Basically, these values are
accumulated along the viewing direction, which means that for each shown pixel a
ray is 'fired' and all voxels, through which it is passing by, are processed.
Multiple reflection is not taken into account. Color is used to indicate
different objects or tissue types as well as the shape of an object. There are
two different methods for processing the final image. First, each voxel is
considered to absorb and to emit light. Images of this type appear to be
nebulous. Second, it is considered that light will be transmitted in volume
elements and reflected by surface-like planes. This method will create images
which show surfaces with even small details. Both methods can be combined to get
the desired result.
One big problem of Volume Rendering is the
aliasing effect, because usually the ray is not passing directly through
the middle of the voxels. This is causing jagged silhouette edges, which
can be reduced by supersampling. This means that the resolution of the
image is increased, so more rays are processed than necessary. At the end of the
process, the image is resampled to the desired resolution. This does not always
solve the problem because the effect is just shifted up the frequency spectrum,
but it is the easiest way to reduce aliasing artefacts.

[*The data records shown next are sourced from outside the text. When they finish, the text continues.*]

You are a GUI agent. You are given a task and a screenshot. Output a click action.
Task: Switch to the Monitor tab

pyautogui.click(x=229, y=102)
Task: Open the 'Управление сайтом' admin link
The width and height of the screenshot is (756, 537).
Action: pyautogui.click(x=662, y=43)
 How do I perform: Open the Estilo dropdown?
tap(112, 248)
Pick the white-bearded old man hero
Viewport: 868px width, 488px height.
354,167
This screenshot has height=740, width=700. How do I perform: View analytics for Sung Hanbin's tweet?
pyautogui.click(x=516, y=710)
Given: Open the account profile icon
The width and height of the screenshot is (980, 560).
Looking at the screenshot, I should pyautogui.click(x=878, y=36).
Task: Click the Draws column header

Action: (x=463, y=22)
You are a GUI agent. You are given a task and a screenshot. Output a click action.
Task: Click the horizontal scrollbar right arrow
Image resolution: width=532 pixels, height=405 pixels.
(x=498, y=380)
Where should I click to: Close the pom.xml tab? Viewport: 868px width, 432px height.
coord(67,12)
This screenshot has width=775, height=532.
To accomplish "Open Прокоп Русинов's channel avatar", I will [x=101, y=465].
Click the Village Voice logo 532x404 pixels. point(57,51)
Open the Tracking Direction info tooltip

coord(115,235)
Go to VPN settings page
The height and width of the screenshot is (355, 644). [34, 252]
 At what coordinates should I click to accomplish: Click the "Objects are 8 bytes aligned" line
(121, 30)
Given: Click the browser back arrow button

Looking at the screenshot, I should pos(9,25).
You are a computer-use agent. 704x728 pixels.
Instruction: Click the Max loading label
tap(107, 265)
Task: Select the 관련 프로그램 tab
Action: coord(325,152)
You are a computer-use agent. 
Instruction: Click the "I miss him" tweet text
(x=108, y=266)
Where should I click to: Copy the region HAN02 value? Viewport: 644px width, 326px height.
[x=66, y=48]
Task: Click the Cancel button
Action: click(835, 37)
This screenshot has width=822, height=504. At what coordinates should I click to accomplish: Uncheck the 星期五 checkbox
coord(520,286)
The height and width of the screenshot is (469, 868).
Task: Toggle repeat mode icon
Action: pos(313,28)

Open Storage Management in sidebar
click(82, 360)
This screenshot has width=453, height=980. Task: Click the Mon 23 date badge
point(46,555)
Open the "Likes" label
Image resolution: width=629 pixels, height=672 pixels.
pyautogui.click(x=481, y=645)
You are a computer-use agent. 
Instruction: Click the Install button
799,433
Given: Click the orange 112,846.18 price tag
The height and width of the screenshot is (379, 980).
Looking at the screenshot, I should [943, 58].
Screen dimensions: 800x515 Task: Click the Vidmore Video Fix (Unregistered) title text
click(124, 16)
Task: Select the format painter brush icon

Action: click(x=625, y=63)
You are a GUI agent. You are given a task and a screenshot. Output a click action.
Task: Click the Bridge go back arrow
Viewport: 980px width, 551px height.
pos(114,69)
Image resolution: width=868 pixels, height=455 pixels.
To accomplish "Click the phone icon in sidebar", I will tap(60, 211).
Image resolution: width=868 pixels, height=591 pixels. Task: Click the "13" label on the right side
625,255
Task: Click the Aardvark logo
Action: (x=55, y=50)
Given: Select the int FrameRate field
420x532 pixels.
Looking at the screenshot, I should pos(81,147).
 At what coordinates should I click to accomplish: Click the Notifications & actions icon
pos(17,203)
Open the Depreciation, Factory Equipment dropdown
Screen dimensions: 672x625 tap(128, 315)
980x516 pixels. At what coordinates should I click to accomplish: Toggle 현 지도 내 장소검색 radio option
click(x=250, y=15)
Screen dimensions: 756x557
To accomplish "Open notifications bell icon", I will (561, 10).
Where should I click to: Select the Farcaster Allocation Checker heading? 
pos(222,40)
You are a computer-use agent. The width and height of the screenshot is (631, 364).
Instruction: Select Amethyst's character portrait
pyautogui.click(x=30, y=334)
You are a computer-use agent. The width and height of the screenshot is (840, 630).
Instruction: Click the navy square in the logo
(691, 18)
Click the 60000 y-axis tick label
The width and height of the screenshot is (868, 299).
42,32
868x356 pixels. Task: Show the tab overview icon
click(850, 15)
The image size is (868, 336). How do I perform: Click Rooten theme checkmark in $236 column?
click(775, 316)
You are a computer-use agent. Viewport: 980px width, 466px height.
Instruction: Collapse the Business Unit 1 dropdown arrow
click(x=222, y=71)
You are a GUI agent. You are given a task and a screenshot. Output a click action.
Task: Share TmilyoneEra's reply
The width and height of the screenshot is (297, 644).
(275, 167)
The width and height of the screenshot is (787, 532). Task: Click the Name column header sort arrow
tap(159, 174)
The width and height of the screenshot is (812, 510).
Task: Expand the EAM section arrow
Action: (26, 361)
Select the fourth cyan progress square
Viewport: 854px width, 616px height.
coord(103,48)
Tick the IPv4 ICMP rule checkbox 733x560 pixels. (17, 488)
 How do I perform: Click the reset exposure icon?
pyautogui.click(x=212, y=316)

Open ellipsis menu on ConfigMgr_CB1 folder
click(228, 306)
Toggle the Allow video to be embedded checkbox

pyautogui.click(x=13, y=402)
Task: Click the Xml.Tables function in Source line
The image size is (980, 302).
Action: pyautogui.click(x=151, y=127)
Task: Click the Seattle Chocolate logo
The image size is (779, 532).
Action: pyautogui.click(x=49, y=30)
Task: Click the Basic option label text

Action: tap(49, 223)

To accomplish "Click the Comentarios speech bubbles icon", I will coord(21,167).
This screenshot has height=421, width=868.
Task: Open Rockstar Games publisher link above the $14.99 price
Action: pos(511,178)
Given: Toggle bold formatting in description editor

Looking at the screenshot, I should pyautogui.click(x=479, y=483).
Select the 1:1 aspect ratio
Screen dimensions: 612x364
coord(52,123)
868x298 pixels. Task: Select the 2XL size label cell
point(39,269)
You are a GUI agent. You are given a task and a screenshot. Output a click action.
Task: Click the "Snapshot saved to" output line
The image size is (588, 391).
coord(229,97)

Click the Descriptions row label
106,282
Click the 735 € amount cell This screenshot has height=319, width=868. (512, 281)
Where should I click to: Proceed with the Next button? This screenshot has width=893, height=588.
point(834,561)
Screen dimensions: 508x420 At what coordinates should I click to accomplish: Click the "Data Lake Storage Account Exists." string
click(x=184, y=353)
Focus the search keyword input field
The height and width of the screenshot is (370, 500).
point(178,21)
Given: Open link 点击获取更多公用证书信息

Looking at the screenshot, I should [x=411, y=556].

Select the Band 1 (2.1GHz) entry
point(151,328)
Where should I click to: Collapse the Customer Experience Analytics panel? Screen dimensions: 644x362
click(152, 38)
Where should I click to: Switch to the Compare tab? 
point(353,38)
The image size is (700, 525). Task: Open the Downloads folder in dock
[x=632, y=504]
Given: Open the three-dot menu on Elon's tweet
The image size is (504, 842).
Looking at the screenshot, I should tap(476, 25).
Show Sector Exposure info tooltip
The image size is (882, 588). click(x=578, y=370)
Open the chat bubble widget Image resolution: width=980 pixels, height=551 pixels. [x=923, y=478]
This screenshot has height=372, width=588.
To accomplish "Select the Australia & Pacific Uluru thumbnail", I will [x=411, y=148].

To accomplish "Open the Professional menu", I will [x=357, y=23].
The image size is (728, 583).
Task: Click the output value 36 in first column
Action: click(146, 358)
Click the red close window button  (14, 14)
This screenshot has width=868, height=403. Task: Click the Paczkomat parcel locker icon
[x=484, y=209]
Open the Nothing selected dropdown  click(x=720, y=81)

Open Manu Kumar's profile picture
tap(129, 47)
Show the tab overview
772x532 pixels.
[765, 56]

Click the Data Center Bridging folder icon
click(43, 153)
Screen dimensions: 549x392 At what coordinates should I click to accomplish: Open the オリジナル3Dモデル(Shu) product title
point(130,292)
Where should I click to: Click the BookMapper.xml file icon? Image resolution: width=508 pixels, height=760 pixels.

Ray Tracing is an elegant technique but it is based only on specular reflection. To trace
diffuse interaction would need a very large number of rays at each point of a
surface and it is thus very difficult to process and render. One solution to
this is called Radiosity. The environment is divided into large elements
over which the illumination is constant. Of course, this is only useful in
scenes with mostly non-specular objects. Since the Radiosity method takes the
interaction of diffuse light between elements in a scene into account, it is
excellent for generating pictures of interior environments. In addition, the
calculation of the resulting illumination does not depend on the viewer
position. The form factors, which are used to characterize the effects of
the geometry of two surfaces and the radiative exchange between them, have to be
computed only once. Thus, different views are obtained easily from the general
solution. A combination of Radiosity and Ray Tracing is often used to include the modelling
of specular phenomena. Although Radiosity is a method to obtain most realistic images, it should be
mentioned, that the calculation of the form factors takes a long time and the processor demands are
therefore at least as heavy as for Ray Tracing.
Texture Mapping is used to add realism to computer graphics images, because it makes objects
seem more complex than they really are in their data representation. When mapping an image
onto an object, the color of the object at each pixel is modified by a corresponding color from
the image. This removes the plastic look of the flat surface which results from the trivial
distinction of colour used by the reflection models. Since the surface of an object usually has
edges, the image must be warped to match any distortion. By using transparency values in
the texture image as well as color values, transparent or semi-transparent images can be lain over
objects. This technique is useful for simulating clouds, in which the background shows through.
Texture Mapping can even be used to control shading across a surface (bump-mapping).
Another useful form of Texture Mapping is called environment mapping. It refers to
the process of reflecting the surrounding environment in a shiny object and can also be considered
as a simple form of Ray Tracing. In practice, four rays through a pixel point on the surface define
a reflection cone which gives an additional shading attribute for the pixel. This way, a texture
which approximately represents the environment is mapped onto the object. A very interesting use
for environment mapping is the faking of Phong Shading. You simply create a map with a blob on it,
which looks like a phong highlight.
Many graphics systems nowadays provide hardware that supports texture mapping, even
environment mapping. As a result, generating a texture mapped scene does not need to take longer
than generating a scene without texture mapping.